----- Data records -----

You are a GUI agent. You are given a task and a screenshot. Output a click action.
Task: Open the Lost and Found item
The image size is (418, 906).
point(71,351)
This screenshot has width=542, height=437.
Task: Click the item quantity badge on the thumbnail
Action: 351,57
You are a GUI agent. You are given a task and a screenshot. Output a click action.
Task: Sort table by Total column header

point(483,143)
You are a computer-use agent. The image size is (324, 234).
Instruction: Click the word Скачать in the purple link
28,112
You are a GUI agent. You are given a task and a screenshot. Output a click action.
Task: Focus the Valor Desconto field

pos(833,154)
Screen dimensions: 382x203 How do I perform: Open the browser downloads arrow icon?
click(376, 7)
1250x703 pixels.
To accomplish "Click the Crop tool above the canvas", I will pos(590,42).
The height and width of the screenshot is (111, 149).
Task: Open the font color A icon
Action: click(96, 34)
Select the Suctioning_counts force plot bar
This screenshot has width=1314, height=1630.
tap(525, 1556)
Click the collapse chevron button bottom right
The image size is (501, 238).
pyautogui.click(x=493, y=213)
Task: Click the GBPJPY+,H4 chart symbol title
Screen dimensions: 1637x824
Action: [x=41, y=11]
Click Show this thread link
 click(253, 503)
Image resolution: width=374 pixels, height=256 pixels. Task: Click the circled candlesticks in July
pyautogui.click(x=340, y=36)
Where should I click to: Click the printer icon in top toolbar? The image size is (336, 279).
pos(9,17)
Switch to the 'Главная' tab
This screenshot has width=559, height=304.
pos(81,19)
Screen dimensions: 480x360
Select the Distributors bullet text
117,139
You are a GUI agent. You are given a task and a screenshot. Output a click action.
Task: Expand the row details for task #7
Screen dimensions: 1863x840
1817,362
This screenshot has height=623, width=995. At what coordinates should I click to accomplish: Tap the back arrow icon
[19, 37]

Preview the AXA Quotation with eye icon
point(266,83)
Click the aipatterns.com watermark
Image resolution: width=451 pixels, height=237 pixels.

-----

* _Activity_:
Return only what runs from the line containing "Task: Sort table by Total column header" to the last line of the records above, both ends included, exactly as written.

* _Expected answer_:
Task: Sort table by Total column header

point(483,143)
You are a computer-use agent. The image size is (324, 234).
Instruction: Click the word Скачать in the purple link
28,112
You are a GUI agent. You are given a task and a screenshot. Output a click action.
Task: Focus the Valor Desconto field

pos(833,154)
Screen dimensions: 382x203 How do I perform: Open the browser downloads arrow icon?
click(376, 7)
1250x703 pixels.
To accomplish "Click the Crop tool above the canvas", I will pos(590,42).
The height and width of the screenshot is (111, 149).
Task: Open the font color A icon
Action: click(96, 34)
Select the Suctioning_counts force plot bar
This screenshot has width=1314, height=1630.
tap(525, 1556)
Click the collapse chevron button bottom right
The image size is (501, 238).
pyautogui.click(x=493, y=213)
Task: Click the GBPJPY+,H4 chart symbol title
Screen dimensions: 1637x824
Action: [x=41, y=11]
Click Show this thread link
 click(253, 503)
Image resolution: width=374 pixels, height=256 pixels. Task: Click the circled candlesticks in July
pyautogui.click(x=340, y=36)
Where should I click to: Click the printer icon in top toolbar? The image size is (336, 279).
pos(9,17)
Switch to the 'Главная' tab
This screenshot has width=559, height=304.
pos(81,19)
Screen dimensions: 480x360
Select the Distributors bullet text
117,139
You are a GUI agent. You are given a task and a screenshot. Output a click action.
Task: Expand the row details for task #7
Screen dimensions: 1863x840
1817,362
This screenshot has height=623, width=995. At what coordinates should I click to accomplish: Tap the back arrow icon
[19, 37]

Preview the AXA Quotation with eye icon
point(266,83)
Click the aipatterns.com watermark
Image resolution: width=451 pixels, height=237 pixels.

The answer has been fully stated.